Эту "связь" между Содомом и Гоморрой в последних частях моего произведения (а не в первом, недавно вышедшем "Содоме") я доверил одному скоту, Шарлю Морелю (впрочем, именно скотам обычно достается эта роль), похоже, что сам Бодлер был "затронут" ею совершенно исключительным образом. До чего же интересно было бы знать, почему Бодлер избрал ее и как исполнил. То, что понятно у Шарля Мореля, остается глубоко таинственным у автора Цветов зла ... 

Как Пруст объяснял эту тайну, можно найти в Дневнике Жида:[188] он утверждал, что распознал в Бодлере закоренелого ураниста, но это объяснение в гораздо большей степени касается самого Пруста, столь особо интересовавшегося Лесбосом, нежели Бодлера. Жгучая ревность, которую вызывали у Рассказчика связи Альбертины с другими женщинами, должна быть истолкована как транспозиция ревности, испытываемой извращенным в отношении других мужчин, но, хотя он и расценивает "интрижки" с женщинами того, кого любит, как досадные эпизоды, которые внушают ему гадливость и отвращение, того же чувственного значения они не имеют. 

ПРОЯВЛЕНИЯ ИЗВРАЩЕНИЯ В РОМАНЕ

Остается поговорить о воздействии извращения на художника, и, особо, на романиста. Если оно позволяет ему лучше понять Вотрена или Шарлю, то не препятствует ли в то же время непосредственному знакомству с женщинами? Превратить Альбера в Альбертину, даже сохранив, как сам Пруст признался Жиду, лишь самые привлекательные черты, нет ли в этом риска создать ее не слишком женственной? Замечание справедливо лишь отчасти. И вот почему:

а) Пруст, как мы видели, довольно хорошо знал многих женщин. В отрочестве ему казалось, что он влюблен в некоторых девушек; его подругами были: Мари Шейкевич, Луиза де Морнан, Женевьева Строс, Анна де Ноай и десяток других, с которыми он поддерживал постоянную переписку. Ему нравилось бывать в женском обществе; женщины почитали его за чудесного и желанного друга.

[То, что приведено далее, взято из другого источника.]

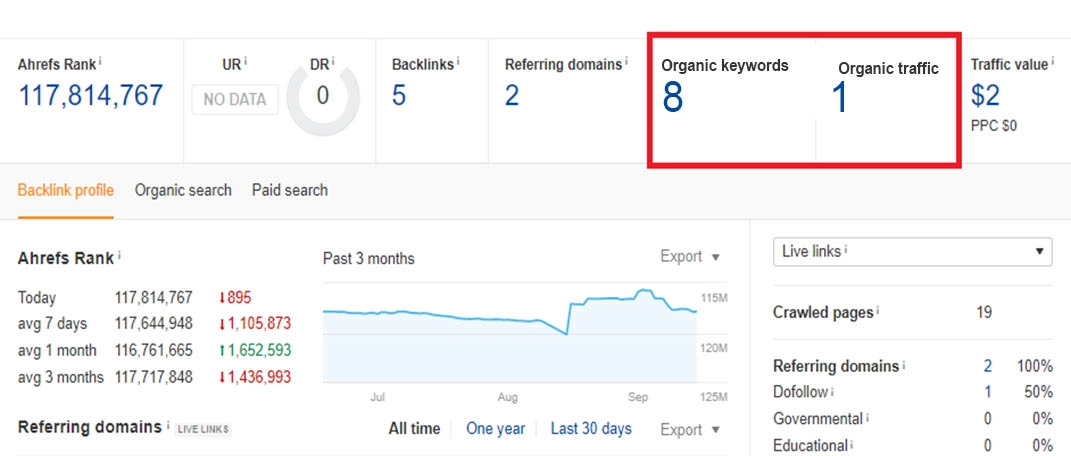Open the Organic keywords count 8
Image resolution: width=1071 pixels, height=456 pixels.
coord(672,98)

б) То, что он пытается изобразить, это воздействие любви на душу Рассказчика, или, в более широком смысле, на душу того, кто любит. Стало быть, ему не так уж важно знать, кем в действительности был возлюбленный предмет, потому что самая суть любви, согласно Прусту, состоит в том, что предмет ее существует лишь в воображении любящего.

Тем не менее, транспозиция вносит некоторое неправдоподобие:

1) В пребывание Альбертины у холостяка, в заточение, с которым соглашаются ее близкие, трудно поверить, если Аль-бертина - девушка из добропорядочной буржуазной семьи. В то время, когда разворачивается действие эпизода, то есть, перед войной 1914 года, такое было бы просто немыслимо.

2) В своем изображении любви Пруст пренебрег тем, что является особо присущими женщине инстинктами, ее совершенно иной природой чувственности, ее потребностью в привязанности и постоянстве. Он был бы неспособен написать как "Лилию в долине", так и "Записки двух новобрачных"[189]. Конечно, сама форма его книги требовала от него изображать изнутри лишь Рассказчика и никого другого (кроме Свана, который по сути - проекция Рассказчика).